Bom dia, e bom sábado. Tem uma frase no ato que saiu ontem que eu li duas vezes para ter certeza de que estava escrito ali: para permanecer no Programa Nacional de Conformidade Tributária, o contribuinte precisa "manter profissional de contabilidade responsável pela conformidade fiscal". Não é recomendação de boa prática, é condição escrita numa norma federal. Quem acompanha esta coluna sabe que eu venho dizendo há meses que a Reforma ia empurrar o contador do fim da fila para o centro do processo. Ontem isso virou texto normativo, e é sobre isso que eu abro o dia. Ao lado disso, três temperaturas de sábado. A Frente Nacional de Prefeitas e Prefeitos foi a público contra a remuneração adicional proposta para membros do Comitê Gestor do IBS, e o valor incomoda. No agronegócio, um congresso setorial pôs na mesa o que acontece com o Convênio ICMS nº 100 e como isso reorganiza preço na distribuição. E na frente técnica tem uma data que vai travar sistema de gente desavisada na semana que vem. Quatro itens hoje. Vamos a eles.
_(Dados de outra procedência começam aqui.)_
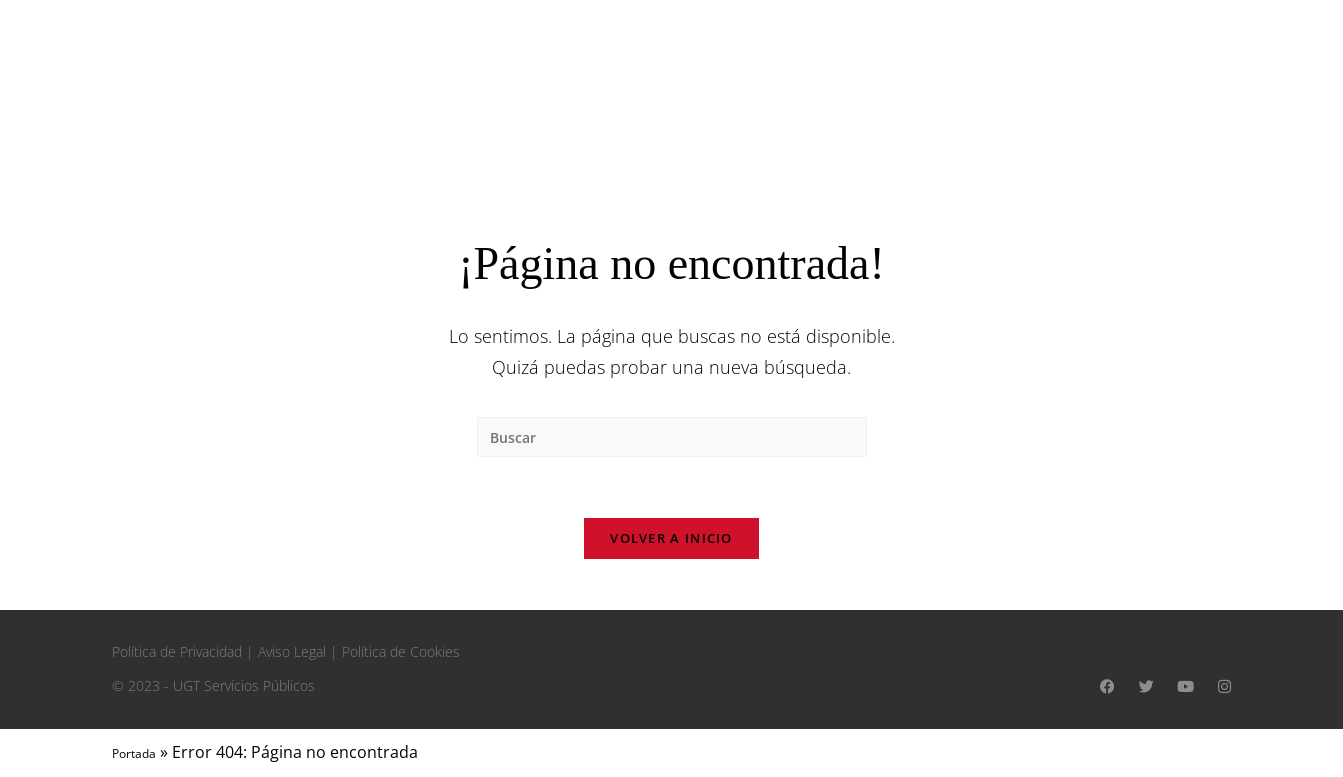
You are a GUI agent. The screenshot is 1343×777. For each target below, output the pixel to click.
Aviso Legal (292, 651)
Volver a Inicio (671, 538)
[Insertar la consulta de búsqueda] (672, 437)
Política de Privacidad (177, 651)
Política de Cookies (401, 651)
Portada (134, 753)
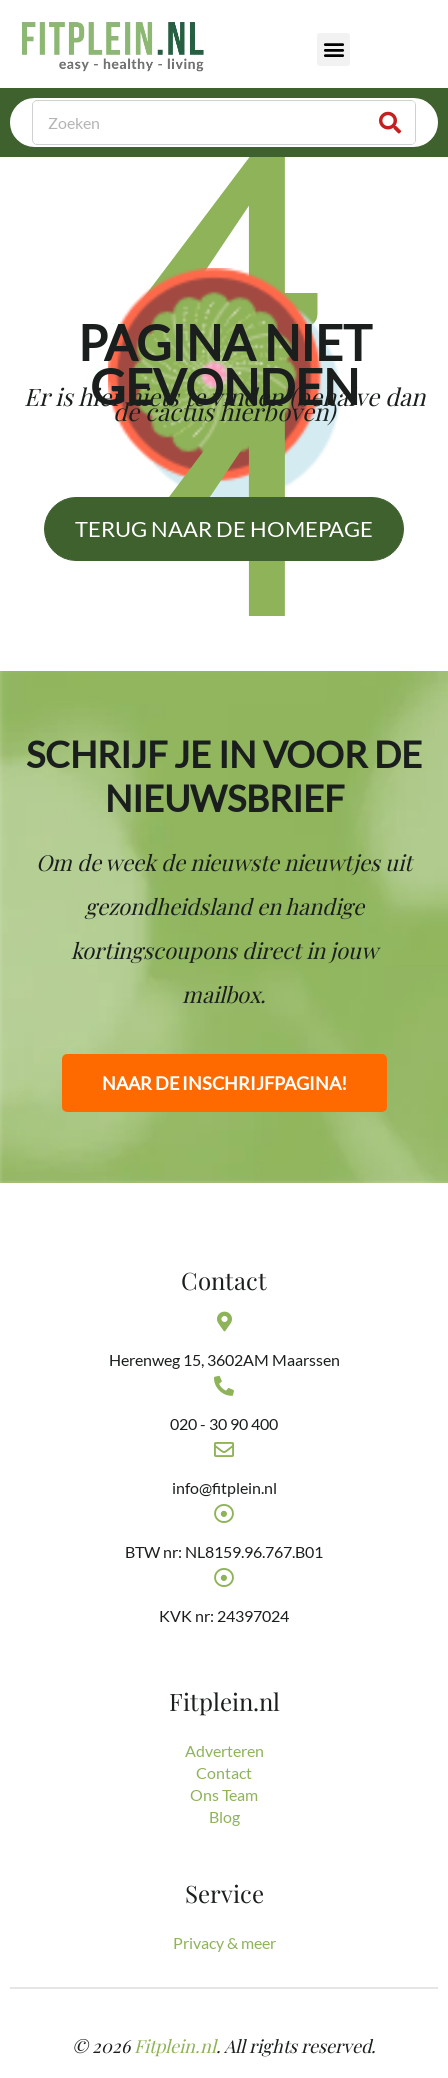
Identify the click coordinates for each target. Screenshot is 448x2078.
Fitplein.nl (175, 2046)
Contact (224, 1772)
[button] (333, 49)
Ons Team (224, 1794)
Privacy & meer (224, 1942)
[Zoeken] (391, 122)
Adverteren (224, 1750)
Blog (224, 1816)
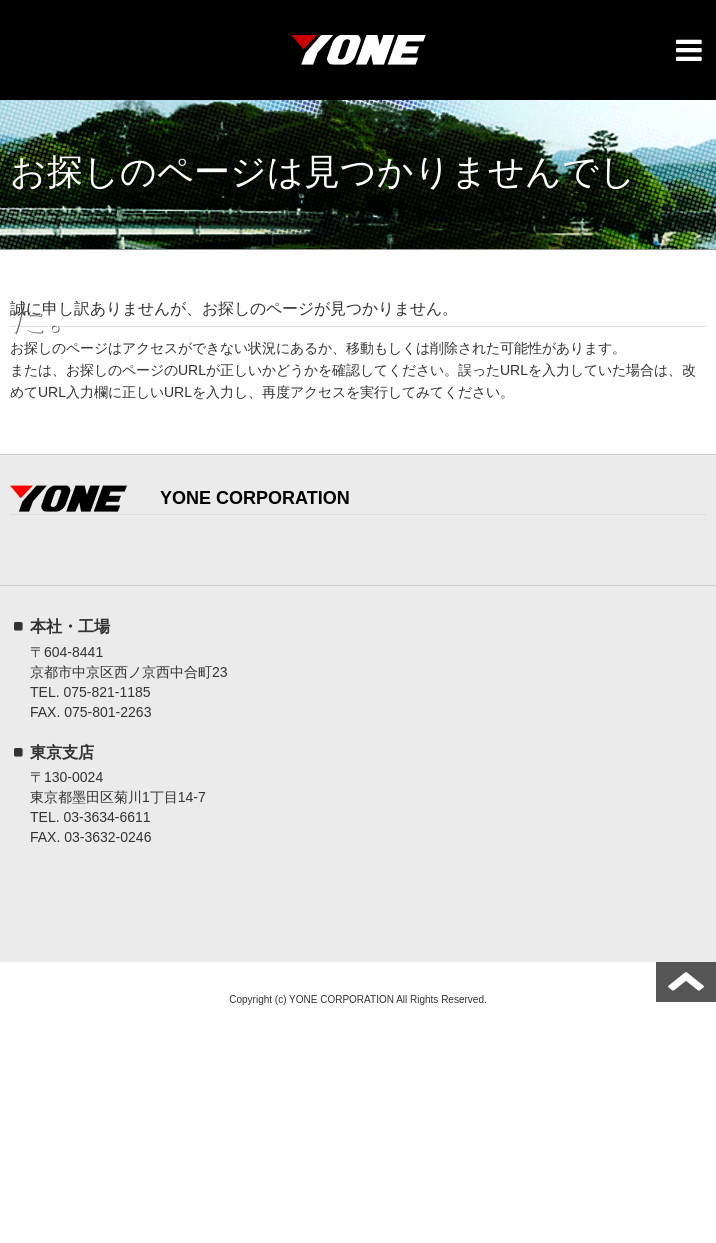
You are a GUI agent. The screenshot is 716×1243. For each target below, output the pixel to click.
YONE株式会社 (358, 55)
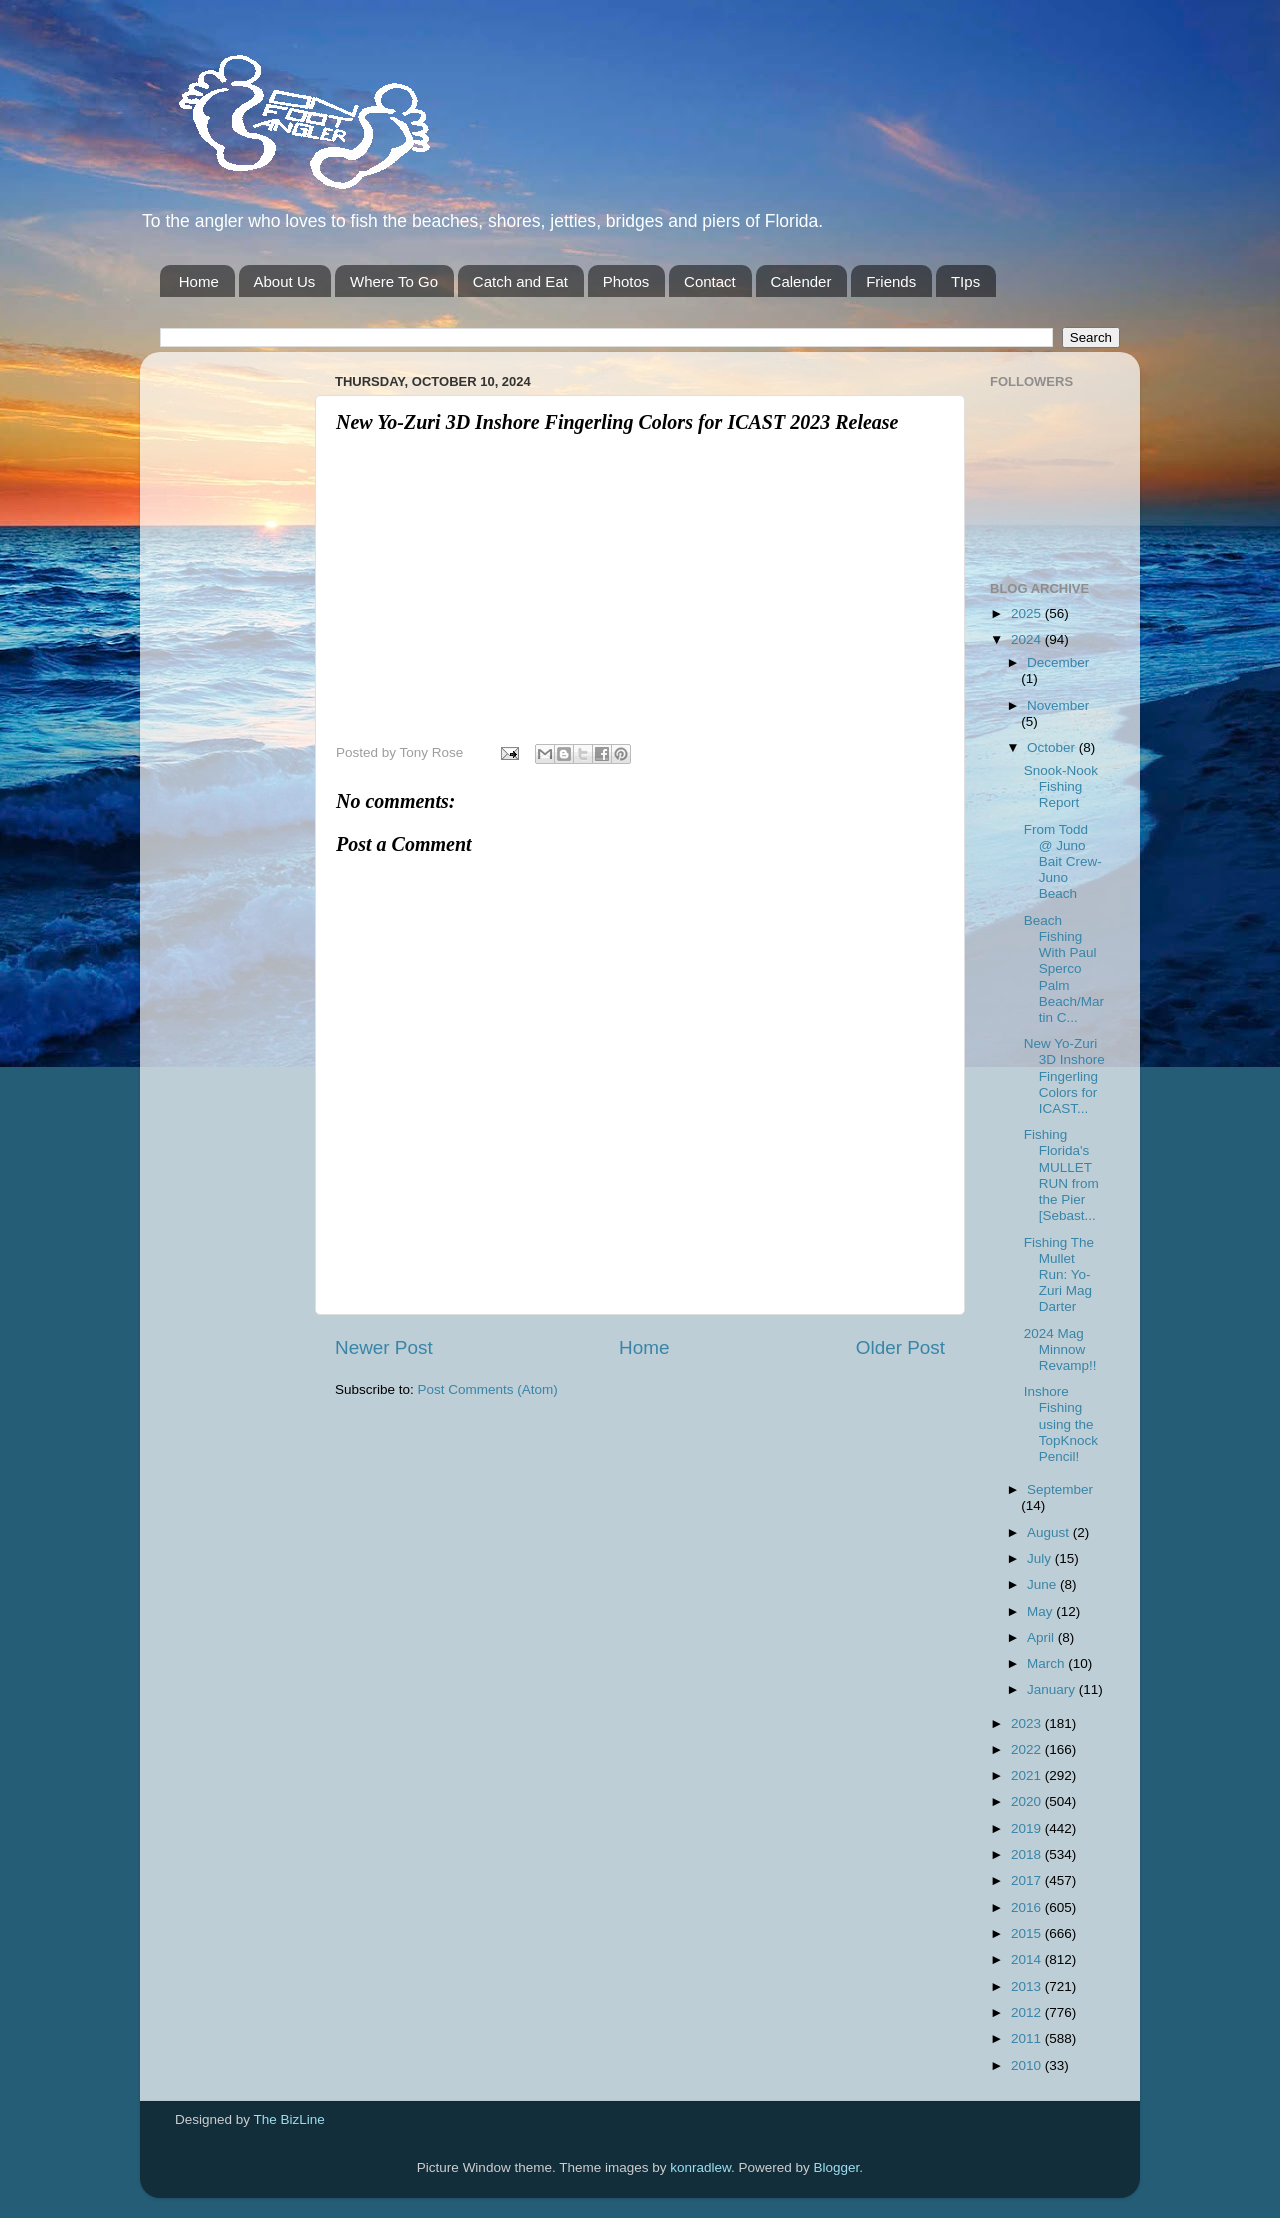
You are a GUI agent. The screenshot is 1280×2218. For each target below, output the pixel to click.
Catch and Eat (520, 281)
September (1060, 1489)
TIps (965, 281)
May (1041, 1611)
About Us (285, 281)
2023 (1028, 1723)
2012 (1028, 2012)
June (1043, 1584)
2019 (1028, 1828)
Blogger (837, 2167)
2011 (1028, 2038)
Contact (710, 281)
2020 (1028, 1801)
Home (199, 281)
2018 (1028, 1854)
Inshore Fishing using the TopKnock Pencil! (1061, 1424)
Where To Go (394, 281)
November (1058, 705)
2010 (1028, 2065)
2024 (1028, 639)
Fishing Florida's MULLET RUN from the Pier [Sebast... (1061, 1175)
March (1047, 1663)
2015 (1028, 1933)
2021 (1028, 1775)
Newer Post (384, 1347)
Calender (801, 281)
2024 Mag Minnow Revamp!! (1060, 1349)
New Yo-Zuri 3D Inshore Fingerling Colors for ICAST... (1064, 1076)
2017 (1028, 1880)
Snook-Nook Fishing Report (1061, 786)
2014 (1028, 1959)
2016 (1028, 1907)
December (1058, 662)
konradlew (700, 2167)
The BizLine (289, 2119)
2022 (1028, 1749)
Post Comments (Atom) (488, 1389)
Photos (626, 281)
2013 (1028, 1986)
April (1042, 1637)
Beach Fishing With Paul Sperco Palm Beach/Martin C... (1064, 969)
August (1050, 1532)
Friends (891, 281)
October (1053, 747)
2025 (1028, 613)
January (1053, 1689)
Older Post (900, 1347)
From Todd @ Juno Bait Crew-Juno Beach (1063, 862)
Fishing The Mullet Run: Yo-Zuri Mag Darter (1059, 1275)
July (1041, 1558)
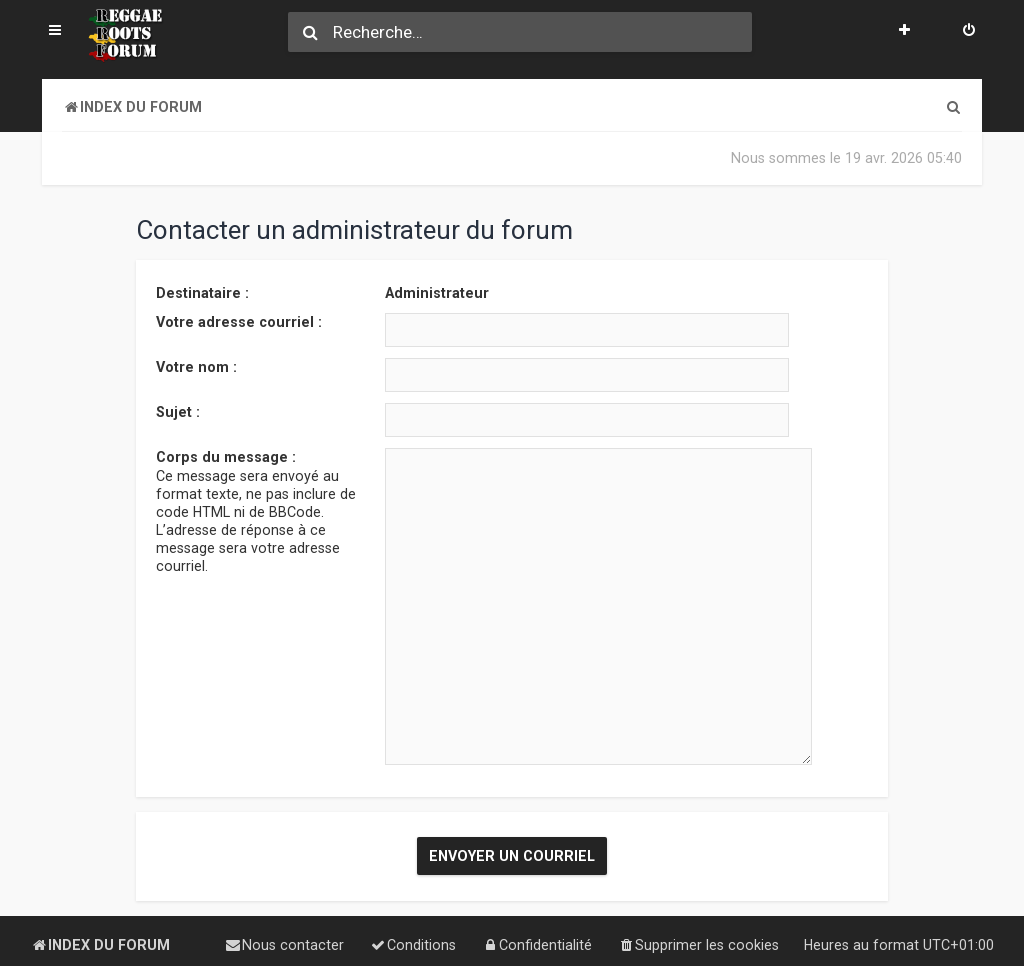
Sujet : (178, 411)
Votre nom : (196, 366)
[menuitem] (969, 32)
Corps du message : (226, 456)
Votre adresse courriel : (239, 321)
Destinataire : (202, 292)
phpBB (137, 931)
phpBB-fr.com (135, 946)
🏛️ Conformidade: o programa ganhou regra escrita, e o contador entrou no texto

1. Receita Federal e Comitê Gestor do IBS assinam o Ato Conjunto RFB/CGIBS nº 5 de 2026 e regulamentam o Programa Nacional de Conformidade Tributária, fixando quatro condições de permanência, entre elas manter profissional de contabilidade responsável pela conformidade fiscal e corrigir as inconsistências apontadas até 31 de dezembro de 2026

📅 Publicado em 14/08/2026 · Fonte: cgibs.gov.br
  • O ato é o Ato Conjunto RFB/CGIBS nº 5, de 2026, e o objetivo declarado é "facilitar a adaptação dos contribuintes às novas obrigações relacionadas à emissão de documentos fiscais".
  • A lógica do programa é a de que ele "prioriza a orientação, o acompanhamento e a correção de inconsistências".
  • As quatro condições registradas para permanecer no programa são apresentar evolução contínua na emissão correta de documentos fiscais, atender tempestivamente às comunicações e intimações recebidas, corrigir as inconsistências apontadas até 31 de dezembro de 2026 e manter profissional de contabilidade responsável pela conformidade fiscal.
  • Sobre o contador, o texto registra que "mediante autorização do contribuinte, as comunicações emitidas pela Receita Federal e pelo CGIBS poderão ser compartilhadas diretamente com o contador responsável pela conformidade fiscal da empresa".
  • Há um recado explícito sobre inércia: "Não será beneficiado quem ficar parado".
  • Também fica registrado que "as comunicações relacionadas ao monitoramento e cruzamento de dados não caracterizam, por si só, o início de procedimento fiscal", e o material menciona o prazo legal de 60 dias.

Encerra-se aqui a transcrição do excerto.